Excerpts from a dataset
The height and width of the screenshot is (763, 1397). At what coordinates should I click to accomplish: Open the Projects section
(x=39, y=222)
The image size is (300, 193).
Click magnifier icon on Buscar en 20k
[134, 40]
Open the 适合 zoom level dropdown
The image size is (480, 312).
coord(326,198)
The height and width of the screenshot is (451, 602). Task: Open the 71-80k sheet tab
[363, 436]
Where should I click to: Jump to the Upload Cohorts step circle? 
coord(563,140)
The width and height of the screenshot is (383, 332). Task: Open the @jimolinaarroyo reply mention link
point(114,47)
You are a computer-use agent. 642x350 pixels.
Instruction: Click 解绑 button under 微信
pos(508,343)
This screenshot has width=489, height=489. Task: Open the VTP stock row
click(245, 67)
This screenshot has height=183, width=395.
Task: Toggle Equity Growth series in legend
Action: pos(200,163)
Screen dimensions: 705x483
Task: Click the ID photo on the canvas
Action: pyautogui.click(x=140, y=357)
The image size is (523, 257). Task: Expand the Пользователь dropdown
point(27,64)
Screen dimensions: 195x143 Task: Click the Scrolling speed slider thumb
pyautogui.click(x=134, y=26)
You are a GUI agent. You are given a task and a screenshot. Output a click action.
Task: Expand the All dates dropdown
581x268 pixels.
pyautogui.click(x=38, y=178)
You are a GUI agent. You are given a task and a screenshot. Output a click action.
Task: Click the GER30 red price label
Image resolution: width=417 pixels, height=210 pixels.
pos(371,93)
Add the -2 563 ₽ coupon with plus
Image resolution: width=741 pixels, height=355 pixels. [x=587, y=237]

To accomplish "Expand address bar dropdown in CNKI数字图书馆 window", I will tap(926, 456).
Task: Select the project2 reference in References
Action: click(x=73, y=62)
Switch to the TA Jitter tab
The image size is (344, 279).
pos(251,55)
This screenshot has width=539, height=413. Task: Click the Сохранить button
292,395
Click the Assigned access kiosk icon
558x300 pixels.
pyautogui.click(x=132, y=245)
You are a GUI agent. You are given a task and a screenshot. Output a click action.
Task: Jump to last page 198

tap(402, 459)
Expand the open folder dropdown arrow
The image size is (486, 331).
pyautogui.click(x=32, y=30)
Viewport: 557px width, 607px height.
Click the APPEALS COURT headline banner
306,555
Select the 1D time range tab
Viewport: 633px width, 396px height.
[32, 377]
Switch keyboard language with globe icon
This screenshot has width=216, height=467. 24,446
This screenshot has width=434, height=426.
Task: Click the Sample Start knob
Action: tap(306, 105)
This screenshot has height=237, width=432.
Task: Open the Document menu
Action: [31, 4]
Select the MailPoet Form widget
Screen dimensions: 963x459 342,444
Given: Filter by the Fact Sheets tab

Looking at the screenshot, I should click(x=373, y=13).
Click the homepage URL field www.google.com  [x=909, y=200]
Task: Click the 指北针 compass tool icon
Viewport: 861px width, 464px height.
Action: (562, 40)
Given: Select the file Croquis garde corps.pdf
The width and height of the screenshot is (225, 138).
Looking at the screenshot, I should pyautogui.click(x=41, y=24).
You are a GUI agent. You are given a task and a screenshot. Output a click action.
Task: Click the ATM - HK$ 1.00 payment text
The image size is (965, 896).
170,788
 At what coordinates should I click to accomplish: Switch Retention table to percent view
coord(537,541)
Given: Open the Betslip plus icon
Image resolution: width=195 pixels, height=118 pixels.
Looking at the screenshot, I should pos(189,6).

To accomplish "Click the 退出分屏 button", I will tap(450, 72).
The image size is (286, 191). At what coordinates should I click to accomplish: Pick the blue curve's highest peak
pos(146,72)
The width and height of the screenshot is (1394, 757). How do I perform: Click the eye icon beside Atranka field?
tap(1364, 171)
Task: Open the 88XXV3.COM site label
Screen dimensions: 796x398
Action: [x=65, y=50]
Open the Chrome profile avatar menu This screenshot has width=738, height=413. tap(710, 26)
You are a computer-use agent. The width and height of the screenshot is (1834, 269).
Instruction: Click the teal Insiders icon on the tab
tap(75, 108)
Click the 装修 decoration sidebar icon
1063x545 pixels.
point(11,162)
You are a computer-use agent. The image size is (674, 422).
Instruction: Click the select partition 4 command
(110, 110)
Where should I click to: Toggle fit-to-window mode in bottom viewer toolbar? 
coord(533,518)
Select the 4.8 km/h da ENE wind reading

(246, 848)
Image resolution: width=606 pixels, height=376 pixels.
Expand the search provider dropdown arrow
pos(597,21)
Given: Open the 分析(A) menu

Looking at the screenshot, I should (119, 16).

**What you have to do**
Retype the data exactly.

**Answer for this exercise**
The height and width of the screenshot is (763, 1397). At what coordinates should I click to accomplish: Open the Projects section
(x=39, y=222)
The image size is (300, 193).
Click magnifier icon on Buscar en 20k
[134, 40]
Open the 适合 zoom level dropdown
The image size is (480, 312).
coord(326,198)
The height and width of the screenshot is (451, 602). Task: Open the 71-80k sheet tab
[363, 436]
Where should I click to: Jump to the Upload Cohorts step circle? 
coord(563,140)
The width and height of the screenshot is (383, 332). Task: Open the @jimolinaarroyo reply mention link
point(114,47)
You are a computer-use agent. 642x350 pixels.
Instruction: Click 解绑 button under 微信
pos(508,343)
This screenshot has width=489, height=489. Task: Open the VTP stock row
click(245, 67)
This screenshot has height=183, width=395.
Task: Toggle Equity Growth series in legend
Action: pos(200,163)
Screen dimensions: 705x483
Task: Click the ID photo on the canvas
Action: pyautogui.click(x=140, y=357)
The image size is (523, 257). Task: Expand the Пользователь dropdown
point(27,64)
Screen dimensions: 195x143 Task: Click the Scrolling speed slider thumb
pyautogui.click(x=134, y=26)
You are a GUI agent. You are given a task and a screenshot. Output a click action.
Task: Expand the All dates dropdown
581x268 pixels.
pyautogui.click(x=38, y=178)
You are a GUI agent. You are given a task and a screenshot. Output a click action.
Task: Click the GER30 red price label
Image resolution: width=417 pixels, height=210 pixels.
pos(371,93)
Add the -2 563 ₽ coupon with plus
Image resolution: width=741 pixels, height=355 pixels. [x=587, y=237]

To accomplish "Expand address bar dropdown in CNKI数字图书馆 window", I will tap(926, 456).
Task: Select the project2 reference in References
Action: click(x=73, y=62)
Switch to the TA Jitter tab
The image size is (344, 279).
pos(251,55)
This screenshot has width=539, height=413. Task: Click the Сохранить button
292,395
Click the Assigned access kiosk icon
558x300 pixels.
pyautogui.click(x=132, y=245)
You are a GUI agent. You are given a task and a screenshot. Output a click action.
Task: Jump to last page 198

tap(402, 459)
Expand the open folder dropdown arrow
The image size is (486, 331).
pyautogui.click(x=32, y=30)
Viewport: 557px width, 607px height.
Click the APPEALS COURT headline banner
306,555
Select the 1D time range tab
Viewport: 633px width, 396px height.
[32, 377]
Switch keyboard language with globe icon
This screenshot has width=216, height=467. 24,446
This screenshot has width=434, height=426.
Task: Click the Sample Start knob
Action: tap(306, 105)
This screenshot has height=237, width=432.
Task: Open the Document menu
Action: [31, 4]
Select the MailPoet Form widget
Screen dimensions: 963x459 342,444
Given: Filter by the Fact Sheets tab

Looking at the screenshot, I should click(x=373, y=13).
Click the homepage URL field www.google.com  [x=909, y=200]
Task: Click the 指北针 compass tool icon
Viewport: 861px width, 464px height.
Action: (562, 40)
Given: Select the file Croquis garde corps.pdf
The width and height of the screenshot is (225, 138).
Looking at the screenshot, I should pyautogui.click(x=41, y=24).
You are a GUI agent. You are given a task and a screenshot. Output a click action.
Task: Click the ATM - HK$ 1.00 payment text
The image size is (965, 896).
170,788
 At what coordinates should I click to accomplish: Switch Retention table to percent view
coord(537,541)
Given: Open the Betslip plus icon
Image resolution: width=195 pixels, height=118 pixels.
Looking at the screenshot, I should pos(189,6).

To accomplish "Click the 退出分屏 button", I will tap(450, 72).
The image size is (286, 191). At what coordinates should I click to accomplish: Pick the blue curve's highest peak
pos(146,72)
The width and height of the screenshot is (1394, 757). How do I perform: Click the eye icon beside Atranka field?
tap(1364, 171)
Task: Open the 88XXV3.COM site label
Screen dimensions: 796x398
Action: [x=65, y=50]
Open the Chrome profile avatar menu This screenshot has width=738, height=413. tap(710, 26)
You are a computer-use agent. The width and height of the screenshot is (1834, 269).
Instruction: Click the teal Insiders icon on the tab
tap(75, 108)
Click the 装修 decoration sidebar icon
1063x545 pixels.
point(11,162)
You are a computer-use agent. The image size is (674, 422).
Instruction: Click the select partition 4 command
(110, 110)
Where should I click to: Toggle fit-to-window mode in bottom viewer toolbar? 
coord(533,518)
Select the 4.8 km/h da ENE wind reading

(246, 848)
Image resolution: width=606 pixels, height=376 pixels.
Expand the search provider dropdown arrow
pos(597,21)
Given: Open the 分析(A) menu

Looking at the screenshot, I should (119, 16).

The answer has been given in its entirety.